* REQUIRED WORK
Could you restate the data word for word?
·····
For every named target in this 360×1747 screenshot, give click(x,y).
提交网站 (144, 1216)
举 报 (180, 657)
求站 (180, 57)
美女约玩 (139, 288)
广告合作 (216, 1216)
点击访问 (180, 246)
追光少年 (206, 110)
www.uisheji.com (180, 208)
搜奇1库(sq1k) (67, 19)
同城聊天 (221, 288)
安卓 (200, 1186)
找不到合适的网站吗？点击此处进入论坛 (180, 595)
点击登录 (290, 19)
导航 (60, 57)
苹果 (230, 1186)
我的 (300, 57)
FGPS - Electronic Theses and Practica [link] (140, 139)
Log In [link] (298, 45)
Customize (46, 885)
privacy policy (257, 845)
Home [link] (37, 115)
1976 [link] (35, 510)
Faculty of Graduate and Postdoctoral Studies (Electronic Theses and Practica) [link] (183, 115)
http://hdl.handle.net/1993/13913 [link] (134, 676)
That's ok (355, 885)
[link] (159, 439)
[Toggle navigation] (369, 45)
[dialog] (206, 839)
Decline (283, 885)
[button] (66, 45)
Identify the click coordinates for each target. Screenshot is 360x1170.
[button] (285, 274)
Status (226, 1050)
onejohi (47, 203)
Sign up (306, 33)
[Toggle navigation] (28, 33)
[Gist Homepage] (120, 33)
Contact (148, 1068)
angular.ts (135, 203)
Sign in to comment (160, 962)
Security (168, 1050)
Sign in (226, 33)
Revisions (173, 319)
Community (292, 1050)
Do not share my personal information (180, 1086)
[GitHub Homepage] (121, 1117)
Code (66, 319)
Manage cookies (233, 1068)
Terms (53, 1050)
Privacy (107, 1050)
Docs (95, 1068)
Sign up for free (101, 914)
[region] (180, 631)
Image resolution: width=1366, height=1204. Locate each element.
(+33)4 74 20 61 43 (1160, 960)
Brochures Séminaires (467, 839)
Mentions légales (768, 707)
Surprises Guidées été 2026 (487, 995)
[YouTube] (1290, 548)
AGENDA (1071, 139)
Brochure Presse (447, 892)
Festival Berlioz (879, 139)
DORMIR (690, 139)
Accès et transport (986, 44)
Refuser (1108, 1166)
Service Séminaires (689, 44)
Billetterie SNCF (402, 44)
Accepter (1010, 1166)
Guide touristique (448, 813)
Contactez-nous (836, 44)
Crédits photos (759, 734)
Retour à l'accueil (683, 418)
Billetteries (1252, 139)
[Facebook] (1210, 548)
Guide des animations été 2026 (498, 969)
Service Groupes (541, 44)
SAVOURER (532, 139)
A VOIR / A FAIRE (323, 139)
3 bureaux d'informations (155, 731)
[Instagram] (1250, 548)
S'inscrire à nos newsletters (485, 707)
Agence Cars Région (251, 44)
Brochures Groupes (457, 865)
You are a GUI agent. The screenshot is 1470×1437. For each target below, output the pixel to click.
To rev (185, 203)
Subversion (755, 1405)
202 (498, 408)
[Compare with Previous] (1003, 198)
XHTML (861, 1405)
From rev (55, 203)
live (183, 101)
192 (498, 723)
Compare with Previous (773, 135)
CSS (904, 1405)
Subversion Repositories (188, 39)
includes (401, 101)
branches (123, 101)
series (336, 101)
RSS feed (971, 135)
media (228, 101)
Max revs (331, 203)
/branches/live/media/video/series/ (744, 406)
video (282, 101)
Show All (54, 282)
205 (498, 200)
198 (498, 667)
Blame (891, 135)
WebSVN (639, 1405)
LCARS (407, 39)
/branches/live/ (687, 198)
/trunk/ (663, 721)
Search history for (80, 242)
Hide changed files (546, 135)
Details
·····
* WRITTEN RESPONSE
For every named target in this 360×1747 screenshot, give click(x,y).
提交网站 (144, 1216)
举 报 (180, 657)
求站 (180, 57)
美女约玩 (139, 288)
广告合作 (216, 1216)
点击访问 (180, 246)
追光少年 (206, 110)
www.uisheji.com (180, 208)
搜奇1库(sq1k) (67, 19)
同城聊天 (221, 288)
安卓 (200, 1186)
找不到合适的网站吗？点击此处进入论坛 (180, 595)
点击登录 (290, 19)
导航 (60, 57)
苹果 (230, 1186)
我的 (300, 57)
FGPS - Electronic Theses and Practica [link] (140, 139)
Log In [link] (298, 45)
Customize (46, 885)
privacy policy (257, 845)
Home [link] (37, 115)
1976 [link] (35, 510)
Faculty of Graduate and Postdoctoral Studies (Electronic Theses and Practica) [link] (183, 115)
http://hdl.handle.net/1993/13913 [link] (134, 676)
That's ok (355, 885)
[link] (159, 439)
[Toggle navigation] (369, 45)
[dialog] (206, 839)
Decline (283, 885)
[button] (66, 45)
Identify the click coordinates for each target. Screenshot is 360x1170.
[button] (285, 274)
Status (226, 1050)
onejohi (47, 203)
Sign up (306, 33)
[Toggle navigation] (28, 33)
[Gist Homepage] (120, 33)
Contact (148, 1068)
angular.ts (135, 203)
Sign in to comment (160, 962)
Security (168, 1050)
Sign in (226, 33)
Revisions (173, 319)
Community (292, 1050)
Do not share my personal information (180, 1086)
[GitHub Homepage] (121, 1117)
Code (66, 319)
Manage cookies (233, 1068)
Terms (53, 1050)
Privacy (107, 1050)
Docs (95, 1068)
Sign up for free (101, 914)
[region] (180, 631)
Image resolution: width=1366, height=1204. Locate each element.
(+33)4 74 20 61 43 (1160, 960)
Brochures Séminaires (467, 839)
Mentions légales (768, 707)
Surprises Guidées été 2026 (487, 995)
[YouTube] (1290, 548)
AGENDA (1071, 139)
Brochure Presse (447, 892)
Festival Berlioz (879, 139)
DORMIR (690, 139)
Accès et transport (986, 44)
Refuser (1108, 1166)
Service Séminaires (689, 44)
Billetterie SNCF (402, 44)
Accepter (1010, 1166)
Guide touristique (448, 813)
Contactez-nous (836, 44)
Crédits photos (759, 734)
Retour à l'accueil (683, 418)
Billetteries (1252, 139)
[Facebook] (1210, 548)
Guide des animations été 2026 (498, 969)
Service Groupes (541, 44)
SAVOURER (532, 139)
A VOIR / A FAIRE (323, 139)
3 bureaux d'informations (155, 731)
[Instagram] (1250, 548)
S'inscrire à nos newsletters (485, 707)
Agence Cars Région (251, 44)
Brochures Groupes (457, 865)
You are a GUI agent. The screenshot is 1470×1437. For each target below, output the pixel to click.
To rev (185, 203)
Subversion (755, 1405)
202 (498, 408)
[Compare with Previous] (1003, 198)
XHTML (861, 1405)
From rev (55, 203)
live (183, 101)
192 (498, 723)
Compare with Previous (773, 135)
CSS (904, 1405)
Subversion Repositories (188, 39)
includes (401, 101)
branches (123, 101)
series (336, 101)
RSS feed (971, 135)
media (228, 101)
Max revs (331, 203)
/branches/live/media/video/series/ (744, 406)
video (282, 101)
Show All (54, 282)
205 (498, 200)
198 (498, 667)
Blame (891, 135)
WebSVN (639, 1405)
LCARS (407, 39)
/branches/live/ (687, 198)
/trunk/ (663, 721)
Search history for (80, 242)
Hide changed files (546, 135)
Details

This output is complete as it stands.